Once the line containing "Where should I click to: Open 4" is found, please copy it and all lines after it through the end of the records, exactly, leaving out pictures.

Task inputs: Begin

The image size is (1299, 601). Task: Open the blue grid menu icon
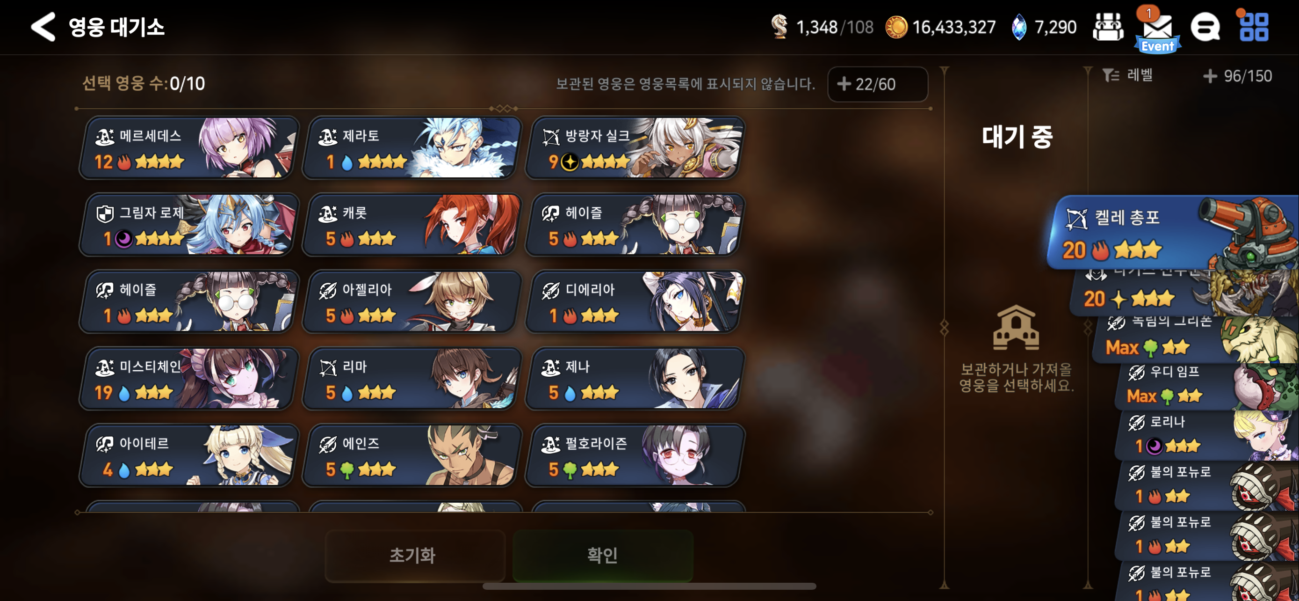pyautogui.click(x=1254, y=27)
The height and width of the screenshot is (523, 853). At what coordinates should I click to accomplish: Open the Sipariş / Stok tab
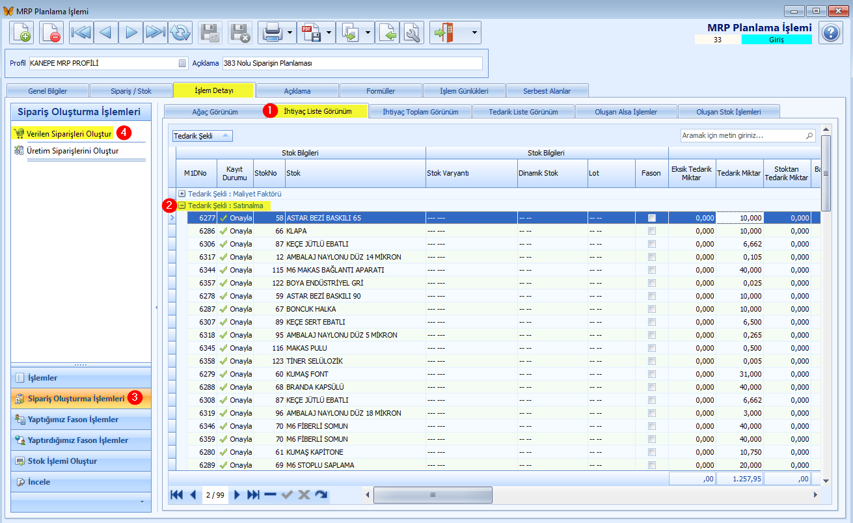point(131,90)
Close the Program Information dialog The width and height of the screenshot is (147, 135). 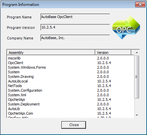140,5
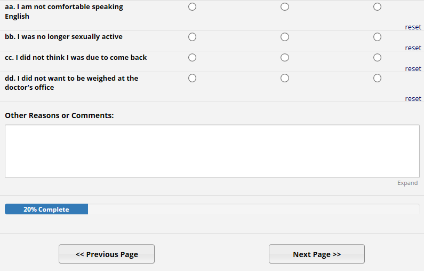Viewport: 424px width, 271px height.
Task: Go to the Next Page
Action: click(317, 254)
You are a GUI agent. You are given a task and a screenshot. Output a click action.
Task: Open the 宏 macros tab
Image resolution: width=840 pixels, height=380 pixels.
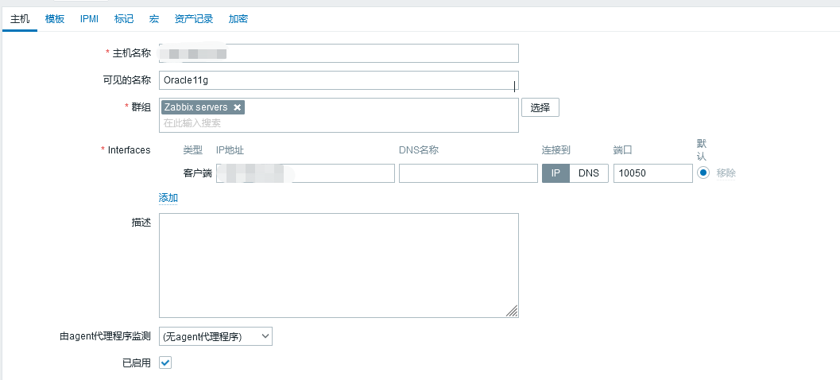click(154, 18)
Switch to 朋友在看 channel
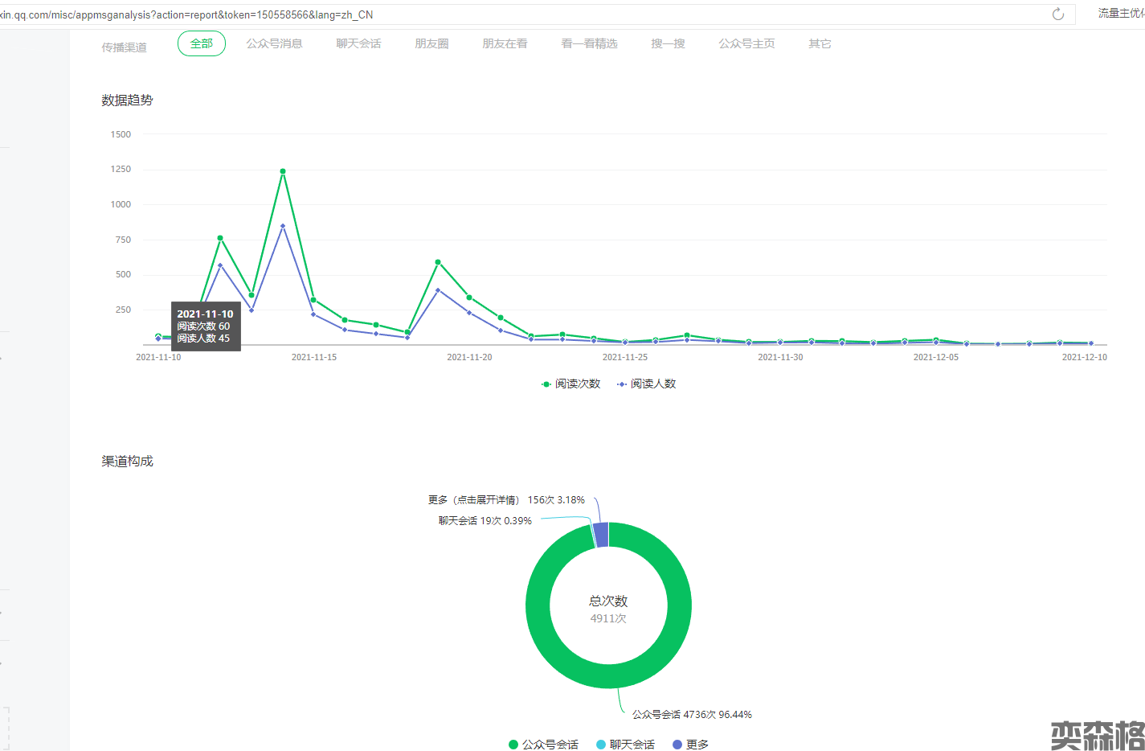 pos(505,43)
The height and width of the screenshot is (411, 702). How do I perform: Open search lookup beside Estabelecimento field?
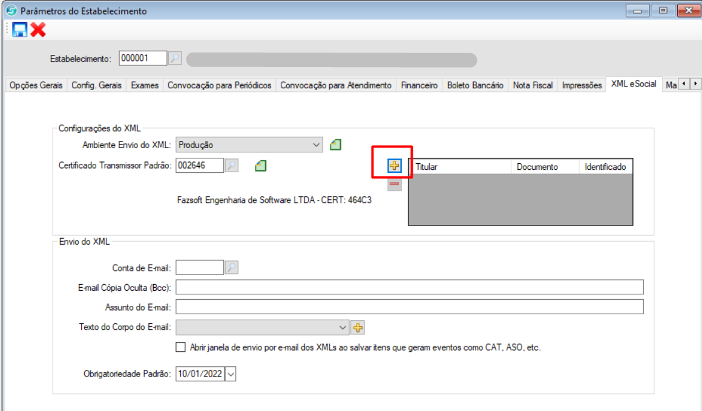174,59
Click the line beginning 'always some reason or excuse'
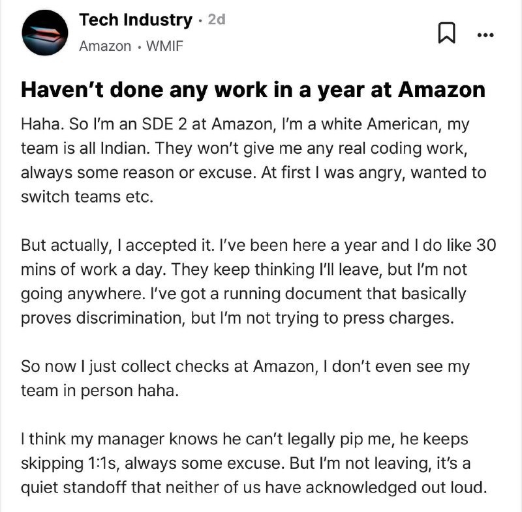 tap(253, 173)
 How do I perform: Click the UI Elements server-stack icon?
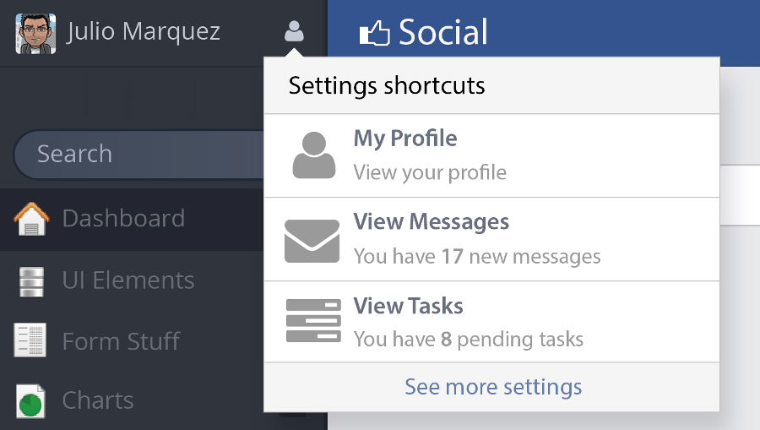(x=31, y=281)
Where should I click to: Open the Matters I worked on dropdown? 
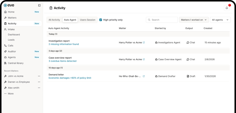[x=194, y=20]
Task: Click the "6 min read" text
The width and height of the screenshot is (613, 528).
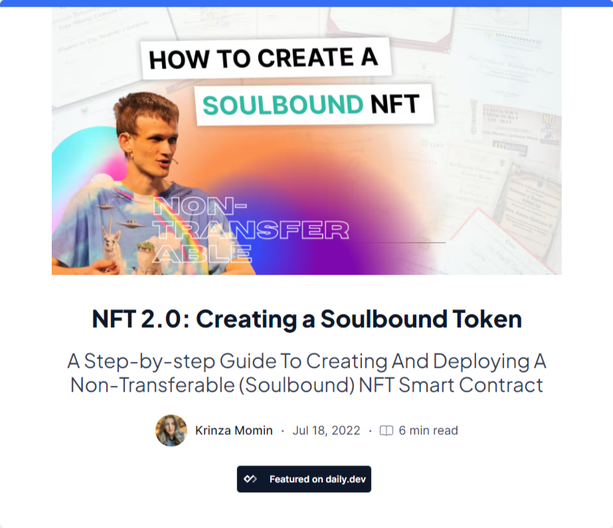Action: (x=428, y=430)
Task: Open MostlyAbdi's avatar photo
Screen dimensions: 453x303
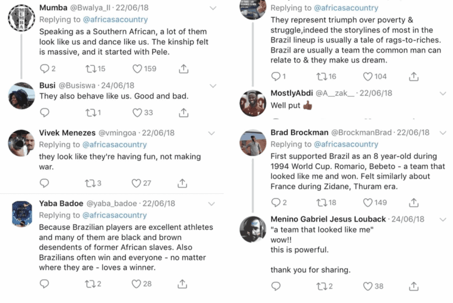Action: pos(253,103)

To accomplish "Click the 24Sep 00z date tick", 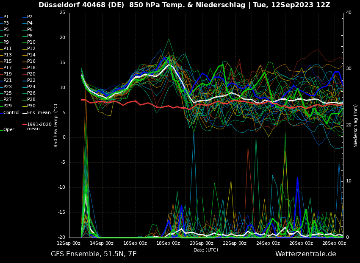I will (268, 243).
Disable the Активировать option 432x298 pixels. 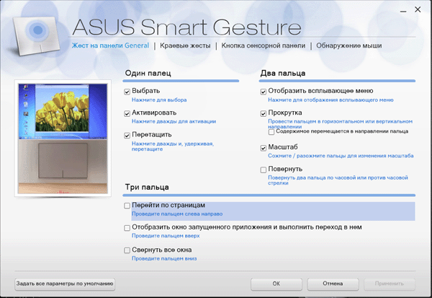point(127,113)
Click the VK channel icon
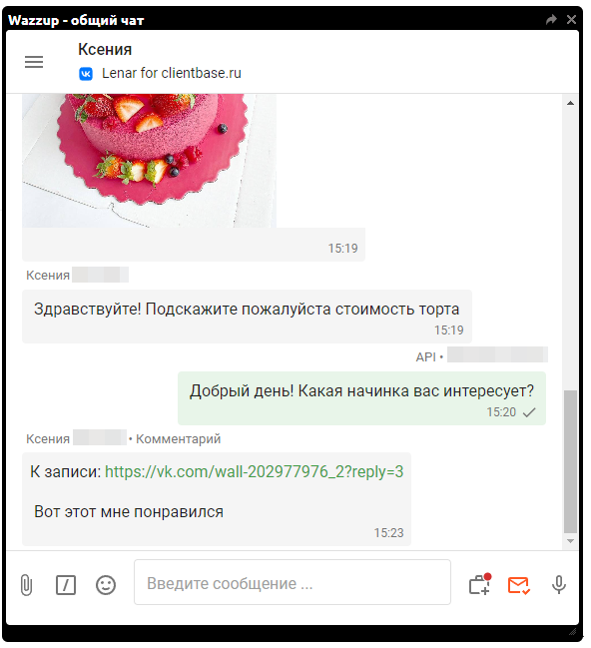Screen dimensions: 591x648 (86, 74)
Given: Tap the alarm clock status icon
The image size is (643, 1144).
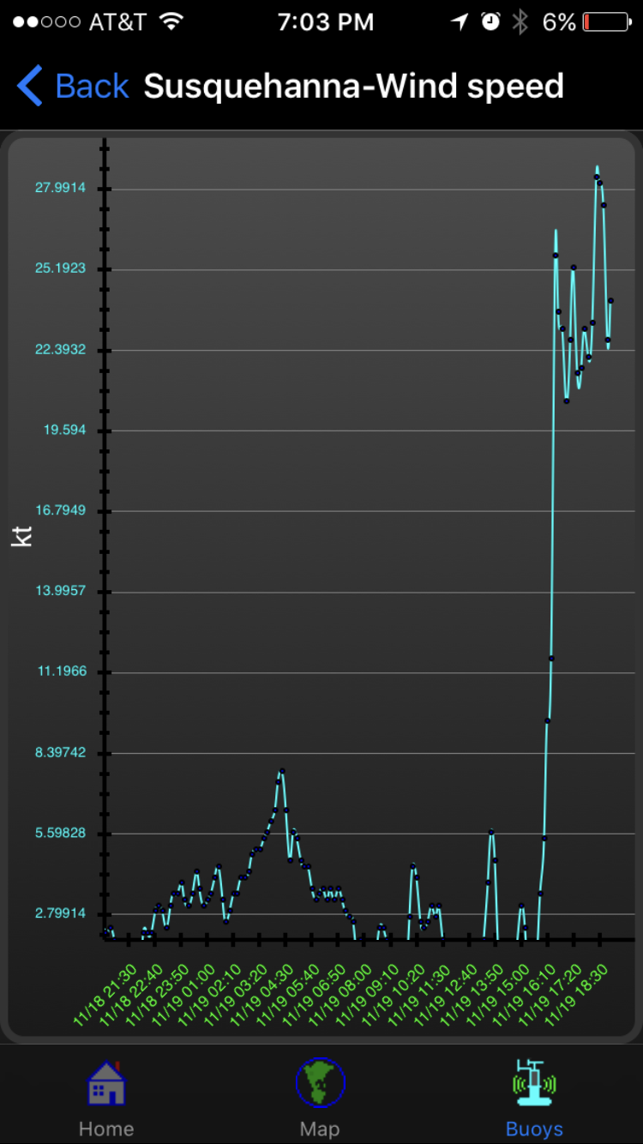Looking at the screenshot, I should pyautogui.click(x=490, y=22).
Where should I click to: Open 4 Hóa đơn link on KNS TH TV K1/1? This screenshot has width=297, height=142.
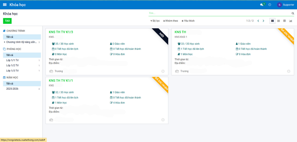tap(118, 103)
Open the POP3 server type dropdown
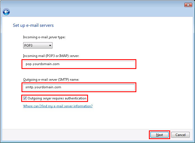Screen dimensions: 195x143 [38, 46]
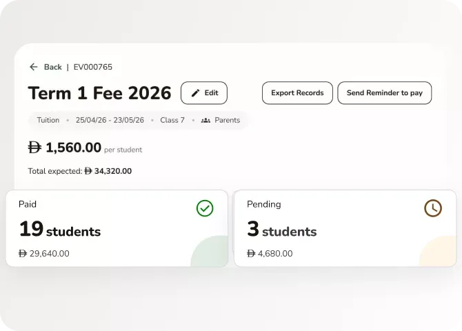
Task: Select the EV000765 record ID
Action: pyautogui.click(x=93, y=67)
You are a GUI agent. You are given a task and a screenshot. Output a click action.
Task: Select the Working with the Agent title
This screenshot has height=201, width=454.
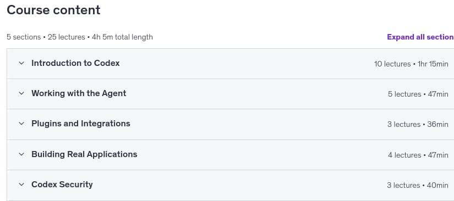coord(79,93)
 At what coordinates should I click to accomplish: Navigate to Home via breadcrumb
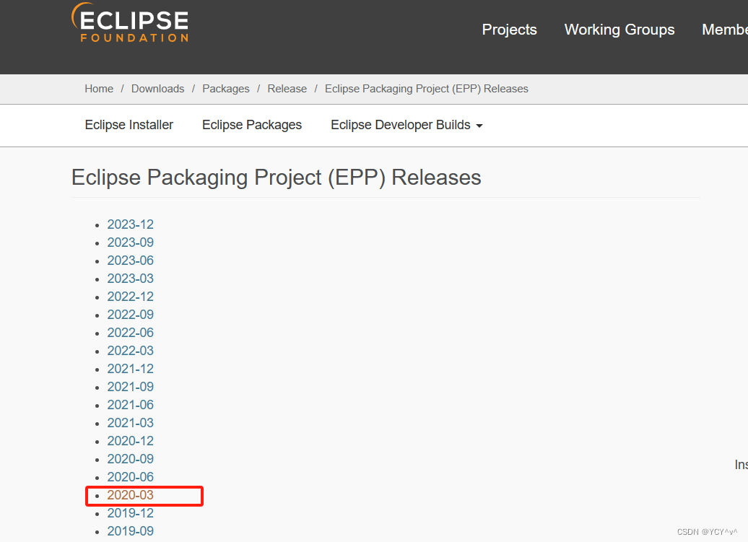(x=99, y=88)
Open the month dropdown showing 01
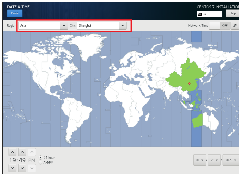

Task inputs: End

Your response:
Where should I click to: Open 4 Hóa đơn link on KNS TH TV K1/1? This screenshot has width=297, height=142.
tap(118, 103)
Open the POP3 server type dropdown
Screen dimensions: 195x143 [38, 46]
Task: Select the EV000765 record ID
Action: pyautogui.click(x=93, y=67)
You are a GUI agent. You are given a task and a screenshot. Output a click action.
Task: Select the Working with the Agent title
This screenshot has height=201, width=454.
coord(79,93)
 At what coordinates should I click to accomplish: Navigate to Home via breadcrumb
(x=99, y=88)
Open the month dropdown showing 01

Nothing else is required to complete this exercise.